Decisão da Provedora de Justiça Europeia que encerra o inquérito sobre a queixa 415/2014/FOR contra o Parlamento Europeu
Segunda-Feira | 01 junho 2015
O queixoso é um agente temporário do Parlamento Europeu. Ela adoeceu durante as férias anuais. O processo dizia respeito à recusa do Parlamento em converter as férias anuais do queixoso em baixa por doença. A Provedora de Justiça inquiriu sobre a questão e não encontrou má administração, uma vez que a queixosa era obrigada a fornecer um endereço atual na altura, ou pouco depois, apresentou o seu atestado médico para a baixa por doença. Este requisito não foi cumprido.
Decisão da Provedora de Justiça Europeia que encerra o inquérito sobre a queixa 150/2015/DK contra o Serviço Europeu para a Ação Externa
Quinta-Feira | 07 maio 2015
O processo dizia respeito à avaliação da proposta do queixoso. Na sua queixa ao Provedor de Justiça, o queixoso alegou que o comité de avaliação avaliou erradamente a sua proposta, uma vez que não teve em conta as informações nela fornecidas.
O Provedor de Justiça inquiriu sobre a questão e concluiu que o queixoso não demonstrou que os avaliadores tinham cometido um erro manifesto de apreciação no que diz respeito aos aspetos denunciados. Por conseguinte, encerrou o processo com a conclusão de que não houve má administração.
Decisão da Provedora de Justiça Europeia que encerra o inquérito sobre a queixa 1136/2014/DK contra o Serviço Europeu de Seleção do Pessoal (EPSO)
Terça-Feira | 05 maio 2015
O processo dizia respeito ao alegado facto de o EPSO não ter fornecido ao queixoso uma cópia do texto original da prova de tradução e as cópias marcadas dos seus guiões de tradução num concurso geral.
Uma vez que o Tribunal da Função Pública considerou, num acórdão recente, que os júris de concurso não têm de fornecer aos candidatos a versão corrigida das suas provas, as razões pelas quais as respostas estavam erradas ou as grelhas de avaliação utilizadas para as provas escritas e orais, o Provedor de Justiça abriu um inquérito sobre a queixa a fim de permitir ao EPSO comentar a pertinência das conclusões do Tribunal sobre os seus processos de recrutamento.

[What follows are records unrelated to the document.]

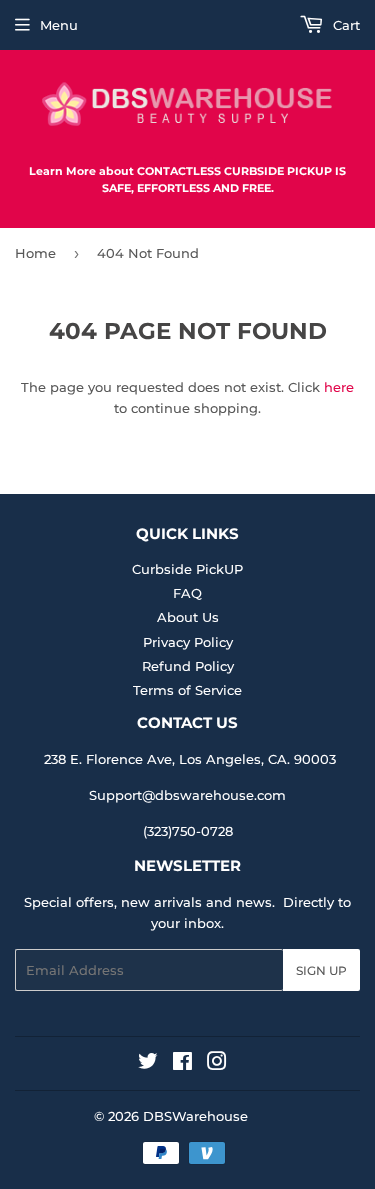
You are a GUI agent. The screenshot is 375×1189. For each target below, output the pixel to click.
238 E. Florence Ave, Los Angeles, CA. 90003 (190, 759)
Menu (59, 25)
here (339, 387)
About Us (188, 617)
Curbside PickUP (187, 569)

Durante o seu inquérito, a Provedora de Justiça constatou que o EPSO já tinha reforçado a transparência dos seus procedimentos de seleção através da introdução de testes de competências e baseados nas competências, bem como do passaporte de competências. Além disso, o EPSO comprometeu-se a desenvolver um novo procedimento até 2016 que permita aos candidatos que não recebam um passaporte de competências obter a decisão fundamentada do júri, contendo as observações do júri sobre a qualidade das traduções de um candidato.
Por conseguinte, o Provedor de Justiça encerrou o inquérito com a conclusão de que não houve má administração por parte do EPSO.